Silent Scars of Domestic Abuse
Domestic violence is a worldwide epidemic. It does not have an economic, occupational or educational status, gender, race, creed (a set of beliefs, principles, or opinions that strongly influence the way people live or work) or culture. This social disease has quietly weaved itself into the fabric of our society.
Scars scream abuse
Only when abuse has gone beyond our capacity to understand do we listen, read, and watch how the stories unfold on the news. We hold our breath, shake our heads, and wonder how someone could commit such a horrific crime. Even then, we look for excuses that help us make sense of it all and justify why we should not believe the victim.
Learn the signs of abuse
Consider the recent case of Zach Smith, the former assistant football coach for Ohio State University. His ex-wife, Courtney Smith, made it known that she was a victim of domestic violence. She even had physical evidence to prove her abuse, which many survivors are not able to provide. Despite the evidence, head coach Urban Meyer and athletic director Gene Smith chose to give Zach the benefit of the doubt instead of believing Courtney, and neglected to take action. Like many abusive partners, Zach presented as Mr. Hyde to his colleagues, and Dr. Jekyll to his partner, making it difficult for those who knew him publicly to see him as being capable of abuse.

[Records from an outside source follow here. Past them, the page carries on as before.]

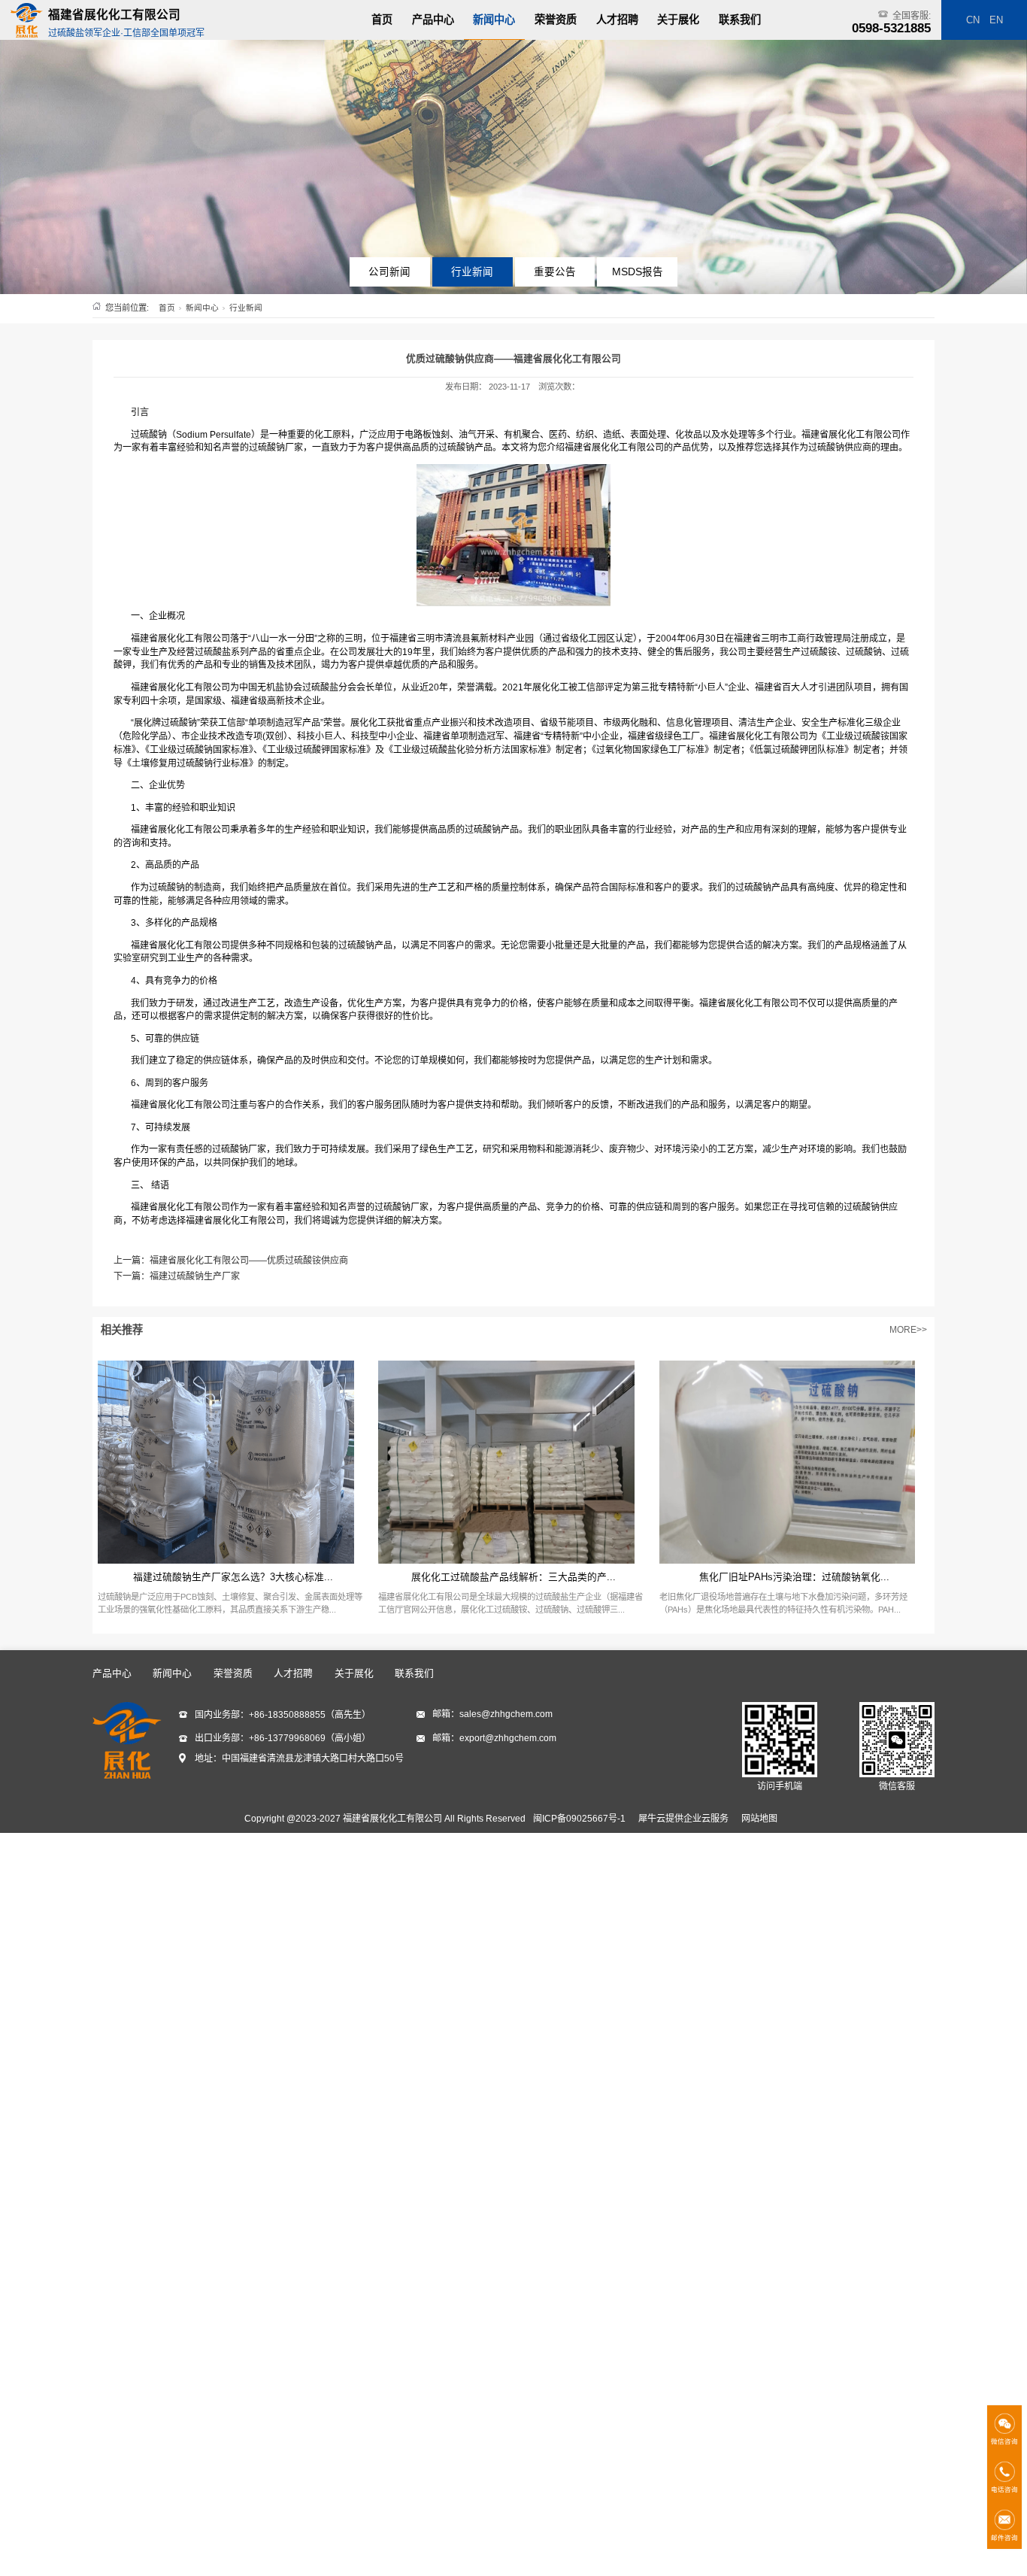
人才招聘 (617, 20)
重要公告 (555, 272)
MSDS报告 (637, 272)
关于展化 (678, 20)
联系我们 (740, 20)
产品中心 (433, 20)
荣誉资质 (556, 20)
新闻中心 (494, 20)
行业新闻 (472, 272)
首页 (381, 20)
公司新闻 (389, 272)
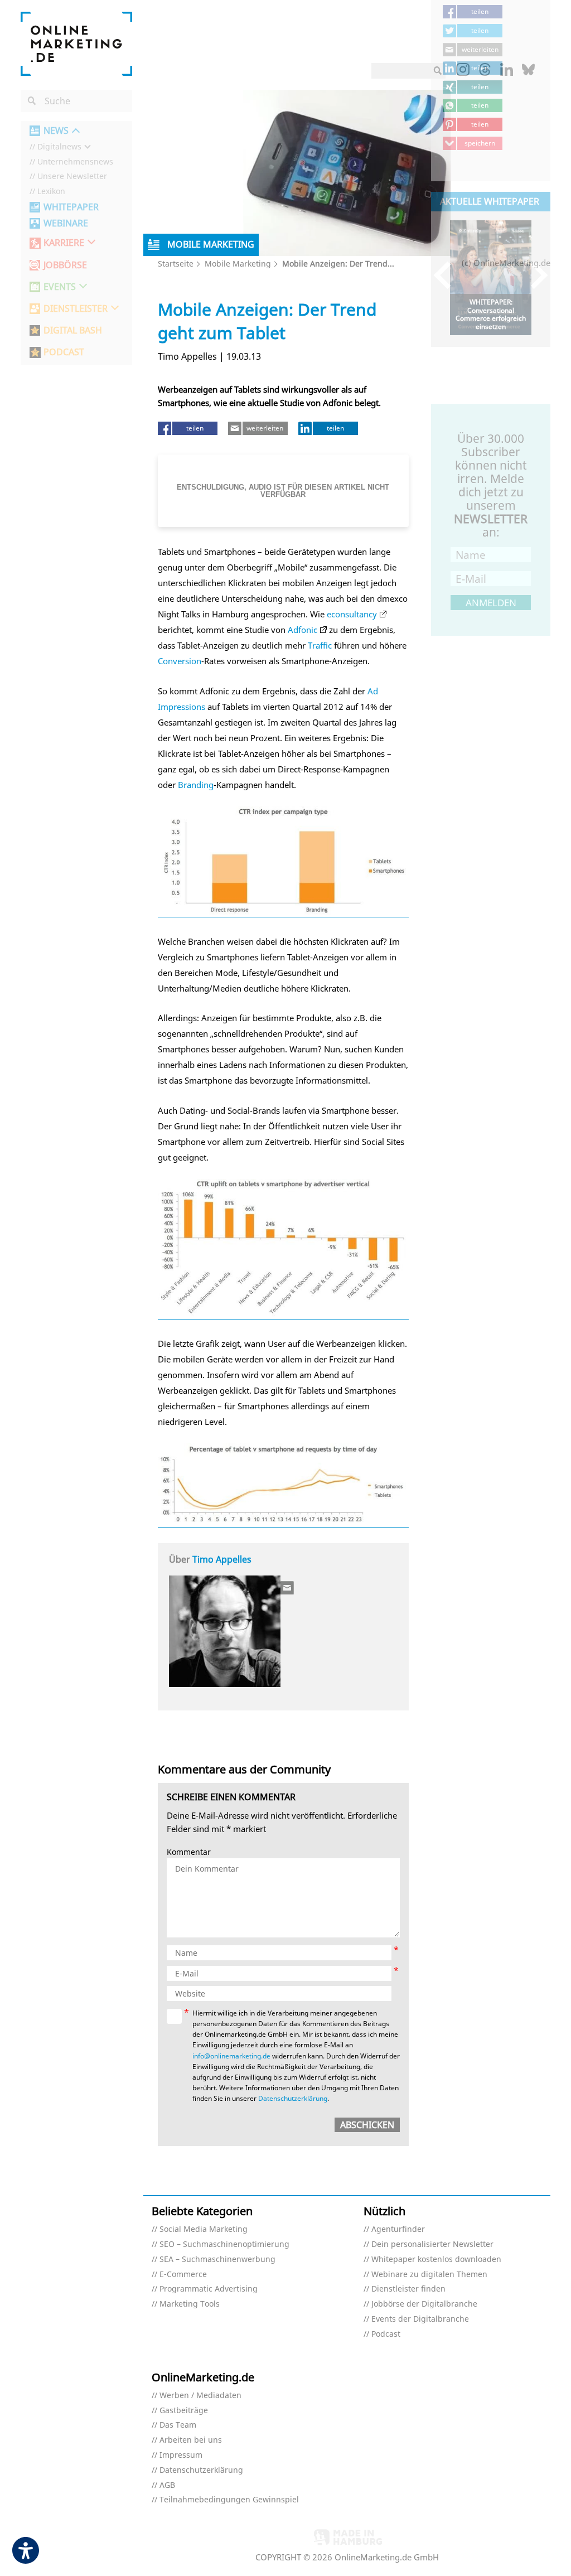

They could not put their personal feelings aside and follow the policy regarding domestic violence set forth by Ohio State University. After details of his mishandling of the case went public, Urban Meyer chose to issue an apology to Buckeye Nation and say he’s “Sorry we’re in this situation,” failing to call out Zach Smith’s behavior or even bring legitimacy to Courtney’s claims.
Break the silence
Unfortunately, stories like these are the norm. Though we express outrage over domestic violence, society tends to take the side of the abuser, especially if they are a public figure, someone well-liked or someone in a position of power.